List each line in the records below that contains the string "Toggle", matching case exactly.

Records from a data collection
## start

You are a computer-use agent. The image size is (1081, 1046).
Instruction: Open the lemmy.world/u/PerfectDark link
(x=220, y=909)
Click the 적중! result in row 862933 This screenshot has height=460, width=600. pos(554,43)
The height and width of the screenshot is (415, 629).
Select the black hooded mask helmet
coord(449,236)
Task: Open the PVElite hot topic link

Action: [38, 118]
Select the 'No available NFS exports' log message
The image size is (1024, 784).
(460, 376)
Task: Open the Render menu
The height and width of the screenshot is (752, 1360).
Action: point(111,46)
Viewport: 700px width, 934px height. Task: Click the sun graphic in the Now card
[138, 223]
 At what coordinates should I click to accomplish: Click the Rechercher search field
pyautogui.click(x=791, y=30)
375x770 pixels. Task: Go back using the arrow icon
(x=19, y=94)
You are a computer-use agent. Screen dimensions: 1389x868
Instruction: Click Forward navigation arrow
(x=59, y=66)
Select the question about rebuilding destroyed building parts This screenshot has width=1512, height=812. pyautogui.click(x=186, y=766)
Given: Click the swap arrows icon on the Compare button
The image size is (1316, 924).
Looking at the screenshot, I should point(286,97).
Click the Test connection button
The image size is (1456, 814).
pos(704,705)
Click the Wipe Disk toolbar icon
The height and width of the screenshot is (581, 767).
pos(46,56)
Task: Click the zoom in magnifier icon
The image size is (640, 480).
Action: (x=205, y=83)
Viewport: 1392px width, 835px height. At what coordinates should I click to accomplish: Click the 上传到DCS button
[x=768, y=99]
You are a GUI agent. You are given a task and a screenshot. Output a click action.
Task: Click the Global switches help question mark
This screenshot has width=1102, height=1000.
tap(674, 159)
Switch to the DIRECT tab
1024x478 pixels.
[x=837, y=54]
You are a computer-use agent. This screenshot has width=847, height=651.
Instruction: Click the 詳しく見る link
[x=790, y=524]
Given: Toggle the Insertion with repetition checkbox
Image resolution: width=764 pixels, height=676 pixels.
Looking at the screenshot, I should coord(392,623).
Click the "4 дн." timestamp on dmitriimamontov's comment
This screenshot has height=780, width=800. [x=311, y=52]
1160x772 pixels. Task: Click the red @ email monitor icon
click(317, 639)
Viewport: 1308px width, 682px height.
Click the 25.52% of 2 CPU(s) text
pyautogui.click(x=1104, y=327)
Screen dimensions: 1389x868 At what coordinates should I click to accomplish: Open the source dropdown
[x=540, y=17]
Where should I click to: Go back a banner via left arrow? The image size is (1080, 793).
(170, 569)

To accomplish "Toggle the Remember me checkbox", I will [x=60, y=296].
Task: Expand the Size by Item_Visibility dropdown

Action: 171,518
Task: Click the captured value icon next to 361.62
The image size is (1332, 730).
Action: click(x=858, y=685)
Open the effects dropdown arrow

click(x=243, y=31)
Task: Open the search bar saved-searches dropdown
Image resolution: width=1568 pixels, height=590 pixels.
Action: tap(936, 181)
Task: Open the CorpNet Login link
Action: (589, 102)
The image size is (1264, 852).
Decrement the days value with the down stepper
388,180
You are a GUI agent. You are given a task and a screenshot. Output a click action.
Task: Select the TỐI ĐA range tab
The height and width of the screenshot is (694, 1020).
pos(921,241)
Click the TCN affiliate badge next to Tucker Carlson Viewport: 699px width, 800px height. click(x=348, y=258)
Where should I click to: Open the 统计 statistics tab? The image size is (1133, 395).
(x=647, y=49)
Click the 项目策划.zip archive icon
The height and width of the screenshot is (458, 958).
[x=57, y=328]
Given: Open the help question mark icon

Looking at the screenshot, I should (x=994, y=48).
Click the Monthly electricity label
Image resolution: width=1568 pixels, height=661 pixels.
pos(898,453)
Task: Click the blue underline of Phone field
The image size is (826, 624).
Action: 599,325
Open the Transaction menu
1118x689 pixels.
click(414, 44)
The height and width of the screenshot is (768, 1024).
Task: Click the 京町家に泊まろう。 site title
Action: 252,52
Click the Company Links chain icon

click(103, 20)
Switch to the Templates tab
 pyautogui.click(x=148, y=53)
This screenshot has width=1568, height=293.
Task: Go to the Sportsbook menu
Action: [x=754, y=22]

## end

WRITTEN RESPONSE
Given: Toggle the Insertion with repetition checkbox
To accomplish "Toggle the Remember me checkbox", I will [x=60, y=296].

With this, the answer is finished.